TASK TO CARRY OUT:
Repeat word for word only the lines of the entries that start at the one containing "is (1655, 823)." and end with the one containing "at (641, 148).", keeping both of those lines.

** Opening MATERIAL SUPPLIED block **

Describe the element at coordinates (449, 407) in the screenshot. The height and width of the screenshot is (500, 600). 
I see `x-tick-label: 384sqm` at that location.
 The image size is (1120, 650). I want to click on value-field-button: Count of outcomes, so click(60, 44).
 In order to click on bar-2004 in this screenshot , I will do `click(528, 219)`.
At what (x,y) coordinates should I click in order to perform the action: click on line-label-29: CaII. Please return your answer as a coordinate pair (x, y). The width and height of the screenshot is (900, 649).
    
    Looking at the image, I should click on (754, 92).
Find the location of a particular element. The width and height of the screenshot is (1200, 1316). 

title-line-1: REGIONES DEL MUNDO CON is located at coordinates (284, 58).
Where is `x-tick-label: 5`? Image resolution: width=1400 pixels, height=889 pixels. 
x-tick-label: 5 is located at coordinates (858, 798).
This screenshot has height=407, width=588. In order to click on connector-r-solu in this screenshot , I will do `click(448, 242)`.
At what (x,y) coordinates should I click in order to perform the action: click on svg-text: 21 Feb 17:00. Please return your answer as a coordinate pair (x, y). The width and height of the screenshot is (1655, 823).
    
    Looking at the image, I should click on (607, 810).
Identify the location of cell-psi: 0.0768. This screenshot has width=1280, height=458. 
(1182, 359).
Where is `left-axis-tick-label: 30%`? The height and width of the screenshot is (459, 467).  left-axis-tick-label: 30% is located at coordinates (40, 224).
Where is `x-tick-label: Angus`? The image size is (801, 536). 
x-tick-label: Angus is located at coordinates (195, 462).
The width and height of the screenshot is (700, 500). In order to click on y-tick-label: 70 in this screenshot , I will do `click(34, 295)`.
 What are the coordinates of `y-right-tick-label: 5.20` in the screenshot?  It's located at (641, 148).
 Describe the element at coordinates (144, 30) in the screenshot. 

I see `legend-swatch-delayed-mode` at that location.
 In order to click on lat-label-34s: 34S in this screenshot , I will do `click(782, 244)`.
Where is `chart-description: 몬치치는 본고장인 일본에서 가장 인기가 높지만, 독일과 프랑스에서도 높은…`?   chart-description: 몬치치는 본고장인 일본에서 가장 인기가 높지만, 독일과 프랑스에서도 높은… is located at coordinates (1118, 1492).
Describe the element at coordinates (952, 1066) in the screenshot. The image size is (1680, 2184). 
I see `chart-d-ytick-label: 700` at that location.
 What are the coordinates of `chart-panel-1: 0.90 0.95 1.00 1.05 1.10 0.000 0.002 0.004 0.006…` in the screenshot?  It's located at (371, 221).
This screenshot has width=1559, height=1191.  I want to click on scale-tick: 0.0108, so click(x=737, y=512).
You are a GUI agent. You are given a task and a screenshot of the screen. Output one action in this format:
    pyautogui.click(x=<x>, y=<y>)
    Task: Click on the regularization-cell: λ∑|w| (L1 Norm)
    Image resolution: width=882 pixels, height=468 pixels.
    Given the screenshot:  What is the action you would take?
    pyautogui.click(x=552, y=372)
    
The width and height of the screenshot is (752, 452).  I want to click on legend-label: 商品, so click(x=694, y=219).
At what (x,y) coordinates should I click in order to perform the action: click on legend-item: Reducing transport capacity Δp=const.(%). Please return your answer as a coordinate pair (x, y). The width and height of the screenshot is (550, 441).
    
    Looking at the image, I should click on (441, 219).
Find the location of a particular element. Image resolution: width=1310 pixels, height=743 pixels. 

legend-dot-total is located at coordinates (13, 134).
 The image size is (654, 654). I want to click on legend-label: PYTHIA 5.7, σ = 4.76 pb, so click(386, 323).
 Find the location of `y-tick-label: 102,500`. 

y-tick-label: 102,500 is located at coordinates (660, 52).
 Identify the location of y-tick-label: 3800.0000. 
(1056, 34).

** Closing MATERIAL SUPPLIED block **

ANSWER BOX:
At what (x,y) coordinates should I click in order to perform the action: click on svg-text: 21 Feb 17:00. Please return your answer as a coordinate pair (x, y). The width and height of the screenshot is (1655, 823).
    
    Looking at the image, I should click on (607, 810).
Identify the location of cell-psi: 0.0768. This screenshot has width=1280, height=458. 
(1182, 359).
Where is `left-axis-tick-label: 30%`? The height and width of the screenshot is (459, 467).  left-axis-tick-label: 30% is located at coordinates (40, 224).
Where is `x-tick-label: Angus`? The image size is (801, 536). 
x-tick-label: Angus is located at coordinates (195, 462).
The width and height of the screenshot is (700, 500). In order to click on y-tick-label: 70 in this screenshot , I will do `click(34, 295)`.
 What are the coordinates of `y-right-tick-label: 5.20` in the screenshot?  It's located at (641, 148).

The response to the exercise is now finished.